Typically this conversion involves the selection of fields to be published and the adaptation of format and units, such as the conversion of radians into degrees or milliarcseconds (mas), or the rearrangement of matrices into arrays. In some cases more complex transformations are applied, such as computing correlation matrices from the covariances, magnitudes from the fluxes, or the coordinates of the sources in galactic and ecliptic reference frames from the ICRS coordinates.
Additionally, some corrections and quality checks are applied. This may result in the elimination of some of the data of a record, or even of the complete record itself. Other sources are filtered out or modified based on lists of specific sourceIds provided by the CUs that provided the original data or the CU9 scientific validation team.
Finally, some checks are applied in order to ensure the consistency of the information presented in each table after this filtering so that, for instance, no variability data is published for a source that has been filtered out from the main gaia_source catalogue. Please note that there are some exceptions to this rule, such as the Solar-Sytem Objects (SSO), which use a diferent set of source IDs, or the science_alerts, which include all the entries already published in the Gaia Photometric Science Alerts page up to the cycle 3, even if the sources themselves have not passed the cut to publication into the archive in this release.
Conversion of gaia_source
A number of filters were applied to the set of integrated sources from cycle 3 in order to remove:
Sources which did not converged to a solution in AGIS-03,
Sources with less than five individual observations used for the astrometric solution in AGIS,
Sources for which the longest semi-major axis of the position error ellipse is greater than or equal to 100 mas,
Sources marked as duplicates of another source that was selected into the catalogue.
As a difference with respect to Gaia DR2, sources for which the G-band photometry is not available or is considered suitable for publication have not been removed.
These are the same filters that were used in Gaia EDR3, so the list of sources is indeed identical.
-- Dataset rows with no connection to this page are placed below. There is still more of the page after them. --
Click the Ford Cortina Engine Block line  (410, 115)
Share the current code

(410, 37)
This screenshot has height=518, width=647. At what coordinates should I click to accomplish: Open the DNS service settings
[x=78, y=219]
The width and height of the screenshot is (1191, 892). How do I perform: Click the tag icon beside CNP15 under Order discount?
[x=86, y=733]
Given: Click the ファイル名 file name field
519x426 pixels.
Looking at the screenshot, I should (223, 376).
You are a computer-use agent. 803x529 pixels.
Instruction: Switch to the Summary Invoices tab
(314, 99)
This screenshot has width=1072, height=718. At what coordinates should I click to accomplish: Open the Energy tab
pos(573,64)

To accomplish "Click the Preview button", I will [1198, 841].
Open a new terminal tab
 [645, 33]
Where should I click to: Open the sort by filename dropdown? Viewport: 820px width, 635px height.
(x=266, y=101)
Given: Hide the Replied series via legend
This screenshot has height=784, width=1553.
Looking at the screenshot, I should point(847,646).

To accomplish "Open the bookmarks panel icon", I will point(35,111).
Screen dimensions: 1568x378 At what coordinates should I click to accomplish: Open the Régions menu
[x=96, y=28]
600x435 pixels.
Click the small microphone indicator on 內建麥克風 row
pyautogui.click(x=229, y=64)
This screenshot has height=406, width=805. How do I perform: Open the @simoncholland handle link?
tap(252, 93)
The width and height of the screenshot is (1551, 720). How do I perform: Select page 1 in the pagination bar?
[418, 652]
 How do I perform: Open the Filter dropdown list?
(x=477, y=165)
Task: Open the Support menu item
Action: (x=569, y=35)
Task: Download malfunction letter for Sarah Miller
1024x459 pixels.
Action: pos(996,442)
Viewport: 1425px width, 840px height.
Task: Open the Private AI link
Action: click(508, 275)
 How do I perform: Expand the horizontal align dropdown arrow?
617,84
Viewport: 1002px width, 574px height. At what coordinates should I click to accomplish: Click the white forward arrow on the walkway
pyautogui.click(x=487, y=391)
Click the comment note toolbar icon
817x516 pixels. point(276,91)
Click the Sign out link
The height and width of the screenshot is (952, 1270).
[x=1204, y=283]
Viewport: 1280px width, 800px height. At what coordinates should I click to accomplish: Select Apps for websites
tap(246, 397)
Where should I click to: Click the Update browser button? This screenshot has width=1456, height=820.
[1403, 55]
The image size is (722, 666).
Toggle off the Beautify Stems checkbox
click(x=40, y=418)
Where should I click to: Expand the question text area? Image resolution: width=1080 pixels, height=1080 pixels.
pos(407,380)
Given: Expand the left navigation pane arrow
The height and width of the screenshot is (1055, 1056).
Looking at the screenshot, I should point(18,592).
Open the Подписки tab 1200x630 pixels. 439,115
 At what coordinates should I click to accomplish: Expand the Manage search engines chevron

They all keep the same source ID as in Gaia EDR3, even if the associated designation changes the prefix from “Gaia EDR3” to “Gaia DR3”.
Unlike in Gaia EDR3 though, which was published using a filtered set of radial velocities already published in Gaia DR2, this release includes updated radial velocities from cycle 3 data.
Conversion of XP Mean Spectra
Of all the available spectra, the base list of candidates for publication was those those in the processing of published Astrophysical Parameters. Additionally, some other spectra specifically requested have been included, following the criteria defined in Section 5.3.6.
Of those candidate XP spectra, the following were removed from both xp_summary and xp_continuous_mean_spectrum:
Spectra of sources not in gaia_source
Spectra with less than 241 CCD observations in both the BP and RP bands.
An internally calibrated sampled spectra (xp_sampled_mean_spectrum) was generated just for a subset of the spectra above. In particular, it was not generated for:
Spectra of sources of mangitude greater than 15
Spectra with less than 241 CCD observations in either the BP or RP bands.
Conversion of RVS Mean Spectra
The RVS spectra that were eligible for publication were those that had been flagged as valid by the spectroscopic pipelines. Nevertheless, only a subset of around one million of those spectra was selected for publication in Gaia DR3. Please check the selection details in Section 6.5.2.
Please notice that those selection criteria are not spatially uniform: the availability of reference catalogues, the criterion of SNR and the selection function used result in some areas of the sky having a higher density of sources, while other regions contain noticeable patterns and gaps (see Figure 17.41 (left panel)).
Conversion of Variability data
The table vari_summary contains statistical information about both the sources identified as any of the variable types considered by the variability analysis (see Chapter 10), and about non-variable sources included in the Gaia Andromeda Photometric Survey (GAPS). These sources should also have data for each photometric observation made by Gaia up to cycle 3 in the table epoch_photometry. The sources identified as variable have an entry providing additional type-specific information in one or more of the other vari_* tables.
Additionally, for some of those sources, there will also be detailed data on their radial velocity, both statistical (vari_rad_vel_statistics) and the corresponding epoch observations (var_epoch_radial_velocity).
The remaining tables not mentioned in this section have not had applied any further publication filter other than the validity criteria of the originating pipelines.